Reproduce verbatim the stretch of entries from the line containing "Identify the location of legend-item: TRUNG" through the line containing "center [216, 365].", including both of those lines.

MATERIAL FOR THIS EXERCISE START

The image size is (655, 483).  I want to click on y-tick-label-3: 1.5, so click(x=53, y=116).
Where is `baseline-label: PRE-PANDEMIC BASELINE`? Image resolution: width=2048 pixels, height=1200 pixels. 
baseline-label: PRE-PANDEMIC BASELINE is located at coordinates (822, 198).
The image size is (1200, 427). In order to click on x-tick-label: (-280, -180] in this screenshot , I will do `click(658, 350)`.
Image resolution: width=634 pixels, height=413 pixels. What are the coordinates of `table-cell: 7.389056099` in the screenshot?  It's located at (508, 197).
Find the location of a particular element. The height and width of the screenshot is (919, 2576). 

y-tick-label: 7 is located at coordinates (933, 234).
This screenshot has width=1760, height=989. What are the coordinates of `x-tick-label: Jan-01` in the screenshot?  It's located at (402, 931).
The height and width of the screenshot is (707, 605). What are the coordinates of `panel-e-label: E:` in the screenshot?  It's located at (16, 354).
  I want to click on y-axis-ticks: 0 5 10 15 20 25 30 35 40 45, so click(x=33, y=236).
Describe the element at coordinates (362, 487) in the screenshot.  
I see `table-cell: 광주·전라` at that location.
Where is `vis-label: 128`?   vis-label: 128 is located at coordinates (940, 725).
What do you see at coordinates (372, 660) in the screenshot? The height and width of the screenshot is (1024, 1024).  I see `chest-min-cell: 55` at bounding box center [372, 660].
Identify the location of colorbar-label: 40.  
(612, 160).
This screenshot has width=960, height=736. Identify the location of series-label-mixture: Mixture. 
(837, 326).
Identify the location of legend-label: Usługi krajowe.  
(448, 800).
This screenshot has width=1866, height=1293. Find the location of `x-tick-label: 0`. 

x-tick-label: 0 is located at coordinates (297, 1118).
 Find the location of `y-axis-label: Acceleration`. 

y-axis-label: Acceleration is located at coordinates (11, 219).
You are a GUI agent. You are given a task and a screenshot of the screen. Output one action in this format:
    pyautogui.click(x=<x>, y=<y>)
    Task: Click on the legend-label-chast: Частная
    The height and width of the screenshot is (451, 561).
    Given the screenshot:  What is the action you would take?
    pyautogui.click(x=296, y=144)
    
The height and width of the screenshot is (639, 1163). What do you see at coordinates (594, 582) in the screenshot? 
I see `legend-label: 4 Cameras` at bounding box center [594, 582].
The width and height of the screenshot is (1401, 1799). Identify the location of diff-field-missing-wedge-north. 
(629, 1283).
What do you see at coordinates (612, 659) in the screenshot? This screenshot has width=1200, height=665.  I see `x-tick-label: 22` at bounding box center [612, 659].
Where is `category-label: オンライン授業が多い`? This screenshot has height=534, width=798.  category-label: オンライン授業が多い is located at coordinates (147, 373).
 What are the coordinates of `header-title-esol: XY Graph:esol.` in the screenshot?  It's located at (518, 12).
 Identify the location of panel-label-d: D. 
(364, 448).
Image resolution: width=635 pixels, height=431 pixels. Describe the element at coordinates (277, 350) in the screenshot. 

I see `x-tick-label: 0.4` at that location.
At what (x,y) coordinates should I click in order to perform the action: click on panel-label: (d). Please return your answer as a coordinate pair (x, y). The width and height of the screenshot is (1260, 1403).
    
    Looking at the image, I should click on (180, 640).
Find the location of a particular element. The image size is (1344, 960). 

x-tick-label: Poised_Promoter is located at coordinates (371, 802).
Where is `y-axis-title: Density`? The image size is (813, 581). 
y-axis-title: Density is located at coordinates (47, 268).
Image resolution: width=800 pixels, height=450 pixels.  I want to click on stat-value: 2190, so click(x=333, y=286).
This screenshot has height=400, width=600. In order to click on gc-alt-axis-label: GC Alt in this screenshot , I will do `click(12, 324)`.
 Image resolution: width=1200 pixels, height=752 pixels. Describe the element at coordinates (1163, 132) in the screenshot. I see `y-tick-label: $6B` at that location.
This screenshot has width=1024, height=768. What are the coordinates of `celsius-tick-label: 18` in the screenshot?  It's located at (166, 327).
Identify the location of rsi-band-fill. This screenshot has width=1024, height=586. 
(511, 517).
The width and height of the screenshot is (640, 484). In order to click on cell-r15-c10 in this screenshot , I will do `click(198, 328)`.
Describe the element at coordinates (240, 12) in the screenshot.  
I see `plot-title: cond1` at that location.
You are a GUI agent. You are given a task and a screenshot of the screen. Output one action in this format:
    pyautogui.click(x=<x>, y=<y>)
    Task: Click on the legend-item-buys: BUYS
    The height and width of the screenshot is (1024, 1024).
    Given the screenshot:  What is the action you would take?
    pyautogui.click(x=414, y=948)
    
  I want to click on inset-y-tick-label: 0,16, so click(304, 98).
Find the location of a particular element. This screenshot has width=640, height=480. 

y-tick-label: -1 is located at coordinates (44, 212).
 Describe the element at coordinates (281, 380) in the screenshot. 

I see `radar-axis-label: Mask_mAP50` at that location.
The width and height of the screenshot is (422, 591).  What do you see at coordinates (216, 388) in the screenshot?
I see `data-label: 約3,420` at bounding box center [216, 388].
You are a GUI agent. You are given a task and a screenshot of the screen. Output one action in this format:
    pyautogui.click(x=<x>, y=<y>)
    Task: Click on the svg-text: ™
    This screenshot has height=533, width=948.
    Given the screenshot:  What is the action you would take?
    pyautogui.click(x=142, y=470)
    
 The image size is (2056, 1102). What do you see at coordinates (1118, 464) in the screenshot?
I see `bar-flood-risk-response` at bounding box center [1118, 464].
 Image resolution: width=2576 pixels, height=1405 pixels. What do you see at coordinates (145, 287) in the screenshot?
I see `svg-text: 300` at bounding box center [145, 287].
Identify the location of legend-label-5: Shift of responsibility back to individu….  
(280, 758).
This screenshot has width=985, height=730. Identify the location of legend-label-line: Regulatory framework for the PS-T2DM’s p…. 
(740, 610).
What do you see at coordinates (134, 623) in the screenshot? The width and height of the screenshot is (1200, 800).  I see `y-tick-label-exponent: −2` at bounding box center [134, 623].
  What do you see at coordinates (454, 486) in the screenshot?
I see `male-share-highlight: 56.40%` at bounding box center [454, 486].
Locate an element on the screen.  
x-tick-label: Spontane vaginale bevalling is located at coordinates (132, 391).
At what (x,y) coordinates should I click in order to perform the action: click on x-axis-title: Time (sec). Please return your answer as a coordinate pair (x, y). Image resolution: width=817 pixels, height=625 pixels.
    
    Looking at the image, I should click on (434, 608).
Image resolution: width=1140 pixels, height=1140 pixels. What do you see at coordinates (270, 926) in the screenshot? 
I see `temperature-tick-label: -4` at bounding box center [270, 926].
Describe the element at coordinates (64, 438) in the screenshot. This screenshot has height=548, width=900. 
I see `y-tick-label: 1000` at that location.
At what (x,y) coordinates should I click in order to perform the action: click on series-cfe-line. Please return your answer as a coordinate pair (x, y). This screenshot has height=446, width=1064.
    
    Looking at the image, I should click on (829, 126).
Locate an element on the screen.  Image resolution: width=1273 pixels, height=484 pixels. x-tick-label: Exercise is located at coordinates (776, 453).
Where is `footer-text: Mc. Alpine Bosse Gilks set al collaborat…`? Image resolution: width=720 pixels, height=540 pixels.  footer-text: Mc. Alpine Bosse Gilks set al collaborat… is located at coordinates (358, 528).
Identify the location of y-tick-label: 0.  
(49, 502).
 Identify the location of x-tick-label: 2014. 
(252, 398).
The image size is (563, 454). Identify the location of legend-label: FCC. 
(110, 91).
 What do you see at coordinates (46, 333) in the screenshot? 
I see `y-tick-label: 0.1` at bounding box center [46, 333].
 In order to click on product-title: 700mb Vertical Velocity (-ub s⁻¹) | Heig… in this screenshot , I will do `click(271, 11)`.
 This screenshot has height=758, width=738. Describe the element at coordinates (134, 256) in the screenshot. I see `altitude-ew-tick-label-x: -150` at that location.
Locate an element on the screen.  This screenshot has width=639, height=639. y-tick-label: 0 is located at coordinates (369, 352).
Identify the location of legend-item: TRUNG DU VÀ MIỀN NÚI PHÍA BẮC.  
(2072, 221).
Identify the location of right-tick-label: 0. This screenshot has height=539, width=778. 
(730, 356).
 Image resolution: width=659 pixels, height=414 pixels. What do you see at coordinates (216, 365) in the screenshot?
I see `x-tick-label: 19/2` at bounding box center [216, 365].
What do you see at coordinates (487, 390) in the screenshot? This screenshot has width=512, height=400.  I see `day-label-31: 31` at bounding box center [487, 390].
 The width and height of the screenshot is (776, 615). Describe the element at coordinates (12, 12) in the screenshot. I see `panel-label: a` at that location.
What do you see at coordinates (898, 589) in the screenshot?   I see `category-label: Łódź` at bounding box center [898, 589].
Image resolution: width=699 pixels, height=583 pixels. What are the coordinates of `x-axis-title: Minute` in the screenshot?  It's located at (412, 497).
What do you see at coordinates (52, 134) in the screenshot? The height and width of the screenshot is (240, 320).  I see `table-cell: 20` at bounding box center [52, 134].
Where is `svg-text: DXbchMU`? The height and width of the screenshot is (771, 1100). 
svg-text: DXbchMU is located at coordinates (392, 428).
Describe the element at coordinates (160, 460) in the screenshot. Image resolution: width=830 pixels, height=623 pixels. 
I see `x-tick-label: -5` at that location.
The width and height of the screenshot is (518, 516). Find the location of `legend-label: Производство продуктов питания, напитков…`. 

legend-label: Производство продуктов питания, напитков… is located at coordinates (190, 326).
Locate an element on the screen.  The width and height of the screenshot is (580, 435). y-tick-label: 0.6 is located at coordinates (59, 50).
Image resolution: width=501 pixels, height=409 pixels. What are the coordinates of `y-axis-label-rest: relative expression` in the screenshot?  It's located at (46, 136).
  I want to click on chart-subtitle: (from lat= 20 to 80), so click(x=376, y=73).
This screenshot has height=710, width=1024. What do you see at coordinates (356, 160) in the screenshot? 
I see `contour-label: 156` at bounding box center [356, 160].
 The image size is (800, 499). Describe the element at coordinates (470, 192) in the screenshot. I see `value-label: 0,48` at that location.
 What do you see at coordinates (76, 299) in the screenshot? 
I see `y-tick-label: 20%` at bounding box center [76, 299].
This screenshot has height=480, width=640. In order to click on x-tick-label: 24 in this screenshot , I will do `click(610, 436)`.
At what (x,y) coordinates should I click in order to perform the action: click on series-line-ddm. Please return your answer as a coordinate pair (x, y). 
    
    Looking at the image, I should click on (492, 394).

MATERIAL FOR THIS EXERCISE END

### SOLUTION
Identify the location of legend-item: TRUNG DU VÀ MIỀN NÚI PHÍA BẮC.  
(2072, 221).
Identify the location of right-tick-label: 0. This screenshot has height=539, width=778. 
(730, 356).
 Image resolution: width=659 pixels, height=414 pixels. What do you see at coordinates (216, 365) in the screenshot?
I see `x-tick-label: 19/2` at bounding box center [216, 365].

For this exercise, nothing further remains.